Task details
Set out all of the material below as a numbered list, one entry per line, with the blank lines left out.

Rows

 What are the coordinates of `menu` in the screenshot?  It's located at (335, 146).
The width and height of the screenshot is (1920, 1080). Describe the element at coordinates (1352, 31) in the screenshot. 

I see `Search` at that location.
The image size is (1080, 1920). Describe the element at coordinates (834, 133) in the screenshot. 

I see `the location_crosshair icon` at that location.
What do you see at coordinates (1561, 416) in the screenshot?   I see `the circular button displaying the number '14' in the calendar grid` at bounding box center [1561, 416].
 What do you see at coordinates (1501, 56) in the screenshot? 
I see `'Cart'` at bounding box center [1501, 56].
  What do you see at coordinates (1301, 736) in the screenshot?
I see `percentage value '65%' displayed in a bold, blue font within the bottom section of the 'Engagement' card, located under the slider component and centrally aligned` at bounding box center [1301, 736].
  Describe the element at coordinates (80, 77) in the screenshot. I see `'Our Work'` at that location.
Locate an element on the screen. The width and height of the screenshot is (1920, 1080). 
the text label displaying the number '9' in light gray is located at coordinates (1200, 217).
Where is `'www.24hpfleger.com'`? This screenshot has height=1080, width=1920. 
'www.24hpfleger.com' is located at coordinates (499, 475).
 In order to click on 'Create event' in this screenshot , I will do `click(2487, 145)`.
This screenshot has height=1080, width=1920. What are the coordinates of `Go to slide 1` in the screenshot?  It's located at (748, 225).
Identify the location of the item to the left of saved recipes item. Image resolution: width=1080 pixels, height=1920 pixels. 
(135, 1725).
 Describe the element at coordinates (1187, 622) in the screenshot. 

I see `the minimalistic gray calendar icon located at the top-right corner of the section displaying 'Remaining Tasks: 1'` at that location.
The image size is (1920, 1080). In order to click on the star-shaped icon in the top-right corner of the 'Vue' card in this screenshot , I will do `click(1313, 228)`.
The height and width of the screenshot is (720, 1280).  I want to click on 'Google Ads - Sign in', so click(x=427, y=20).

The result
1.  What are the coordinates of `menu` in the screenshot?  It's located at (335, 146).
2. The width and height of the screenshot is (1920, 1080). Describe the element at coordinates (1352, 31) in the screenshot. 
3. I see `Search` at that location.
4. The image size is (1080, 1920). Describe the element at coordinates (834, 133) in the screenshot. 
5. I see `the location_crosshair icon` at that location.
6. What do you see at coordinates (1561, 416) in the screenshot?   I see `the circular button displaying the number '14' in the calendar grid` at bounding box center [1561, 416].
7.  What do you see at coordinates (1501, 56) in the screenshot? 
8. I see `'Cart'` at bounding box center [1501, 56].
9.   What do you see at coordinates (1301, 736) in the screenshot?
10. I see `percentage value '65%' displayed in a bold, blue font within the bottom section of the 'Engagement' card, located under the slider component and centrally aligned` at bounding box center [1301, 736].
11.   Describe the element at coordinates (80, 77) in the screenshot. I see `'Our Work'` at that location.
12. Locate an element on the screen. The width and height of the screenshot is (1920, 1080). 
13. the text label displaying the number '9' in light gray is located at coordinates (1200, 217).
14. Where is `'www.24hpfleger.com'`? This screenshot has height=1080, width=1920. 
15. 'www.24hpfleger.com' is located at coordinates (499, 475).
16.  In order to click on 'Create event' in this screenshot , I will do `click(2487, 145)`.
17. This screenshot has height=1080, width=1920. What are the coordinates of `Go to slide 1` in the screenshot?  It's located at (748, 225).
18. Identify the location of the item to the left of saved recipes item. Image resolution: width=1080 pixels, height=1920 pixels. 
19. (135, 1725).
20.  Describe the element at coordinates (1187, 622) in the screenshot. 
21. I see `the minimalistic gray calendar icon located at the top-right corner of the section displaying 'Remaining Tasks: 1'` at that location.
22. The image size is (1920, 1080). In order to click on the star-shaped icon in the top-right corner of the 'Vue' card in this screenshot , I will do `click(1313, 228)`.
23. The height and width of the screenshot is (720, 1280).  I want to click on 'Google Ads - Sign in', so click(x=427, y=20).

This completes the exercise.